House debates

Monday, 21 May 2007

Private Members’ Business

Exports

1:17 pm

Photo of Steve GibbonsSteve Gibbons (Bendigo, Australian Labor Party) Share this | Hansard source

I am pleased to support and participate in this private member’s motion moved by the member for Hotham. The blow-out in the trade deficit to $1.6 billion in March represented our 60th consecutive monthly trade deficit and was a sad reflection on the performance of this government and its ministers. Australia has been importing more than it has exported for five years, despite the biggest resources boom in 50 years.

The statistics speak for themselves: a record annual trade deficit in 2004 of $24 billion, a record annual current account deficit of $54 billion in 2006 and a record foreign debt of $520 billion. Each trade deficit adds to our current account deficit, which in turn adds to our foreign debt, which has grown from $193 billion to $520 billion over the past 11 years. Australia’s higher debt places upward pressure on interest rates as the perceived risk of lending to Australia increases. Australia has the second highest interest rates in the OECD.

----------------

- Requirement
Continue the parliamentary speech on exports from the point where it stops. The listing that follows has no connection to the parliamentary speech on exports.

----------------

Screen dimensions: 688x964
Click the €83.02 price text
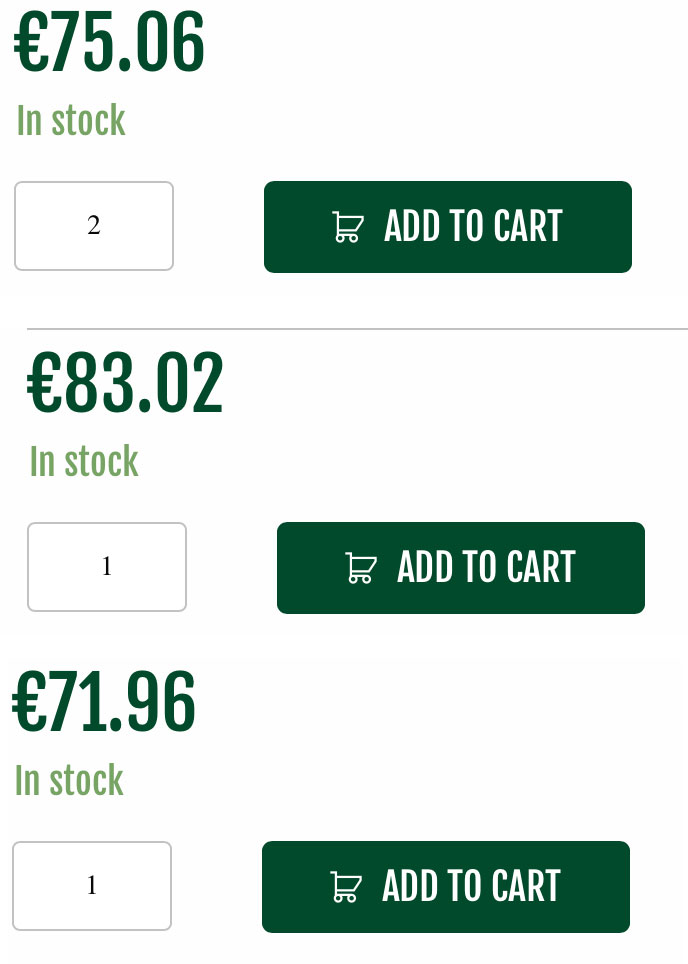tap(125, 383)
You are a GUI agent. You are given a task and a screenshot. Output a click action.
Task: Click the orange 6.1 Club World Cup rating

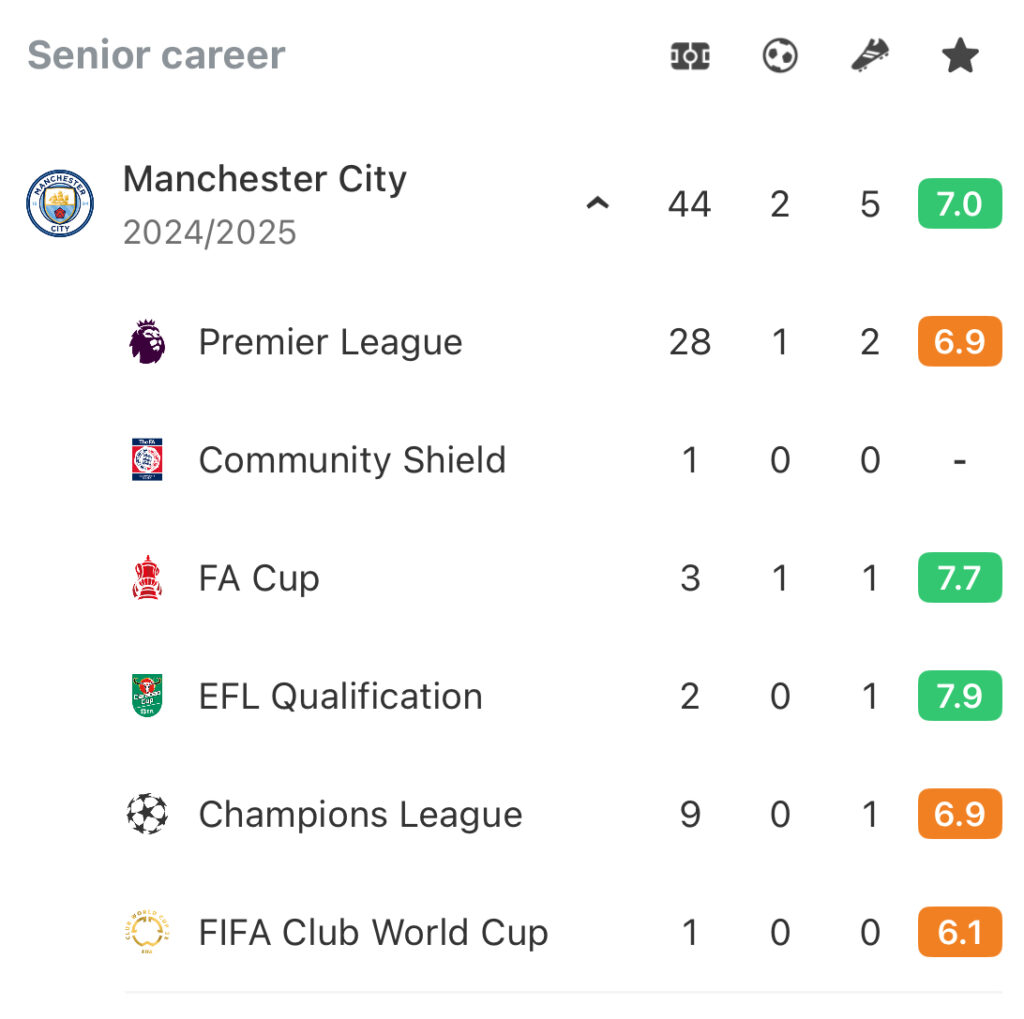959,931
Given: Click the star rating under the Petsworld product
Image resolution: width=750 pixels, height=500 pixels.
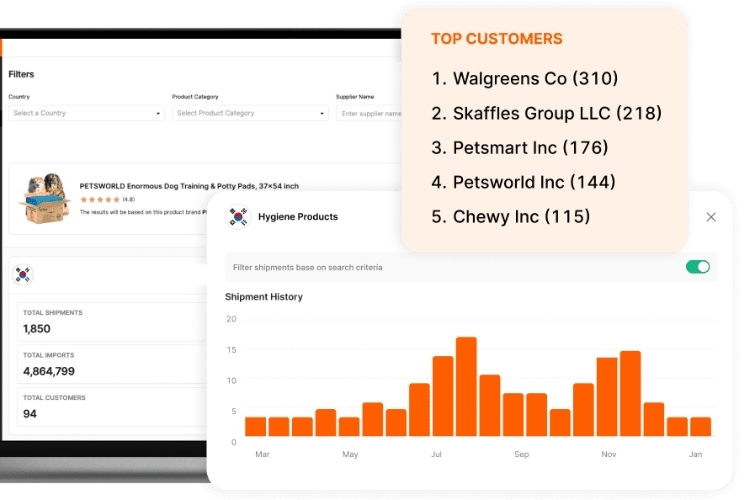Looking at the screenshot, I should [100, 199].

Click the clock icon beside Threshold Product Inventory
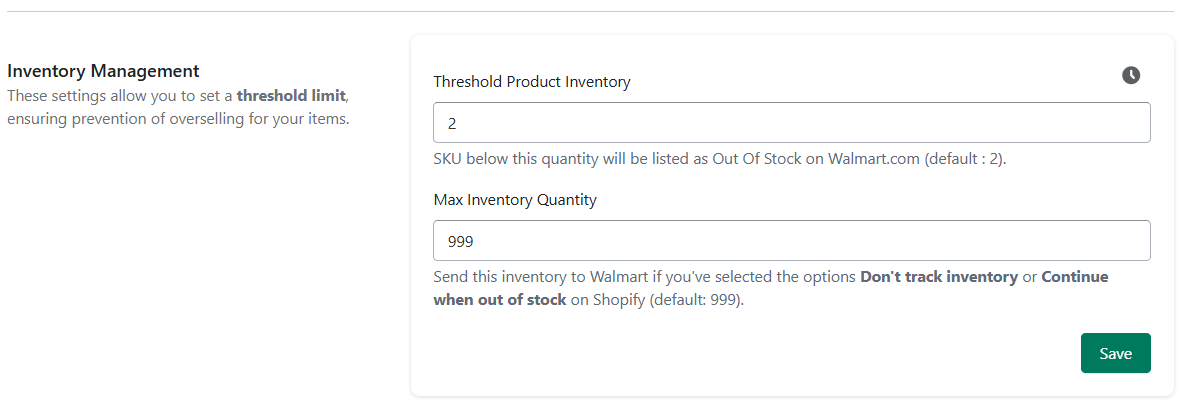(1131, 75)
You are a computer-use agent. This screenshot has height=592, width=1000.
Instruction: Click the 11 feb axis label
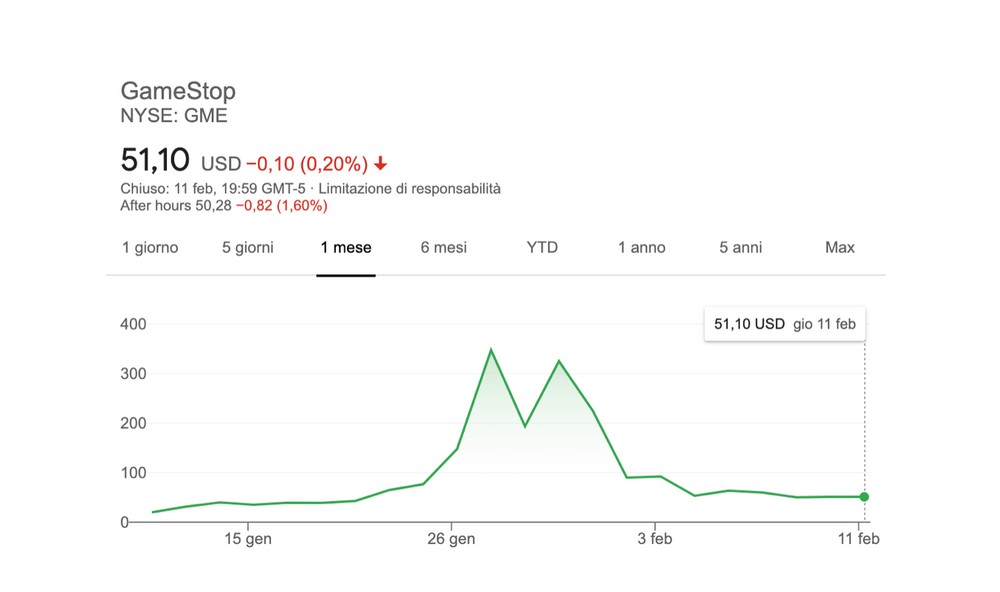click(858, 539)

----------------

- Reply
Manufactured exports have recorded growth of 0.4 per cent a year compared to 16 per cent a year under the previous Labor governments; services exports have grown by five per cent a year, compared to an average growth of 14 per cent a year under the previous Labor administrations; and the volume of resource exports has averaged growth of just 1.5 per cent a year over the past five years. If Australia had maintained the rate of export growth recorded under Labor, we would have had a trade surplus of $23 billion in 2006 rather than the deficit of $12 billion actually recorded.

The resources boom is an opportunity squandered for Australia because of this government’s policy failure. Labor had consistently stronger export growth because we were prepared to invest in the drivers of economic growth—infrastructure, skills and innovation—and because we developed integrated trade and industry policies. Labor was also prepared to drive harder for new markets to be opened up through multilateral free trade rather than the mess of failed bilateral agreements pursued by this government.

ABS data released recently also showed that Australia’s services deficit with each of our FTA partners has deteriorated. The free trade agreement with the US is so far less than successful. I understand there is to be a review later this year. The Howard government is always reluctant to push hard with our friends across the Pacific, especially in the area of defence manufacturing. Australia punches far above its weight in the specialised area of niche defence manufacturing.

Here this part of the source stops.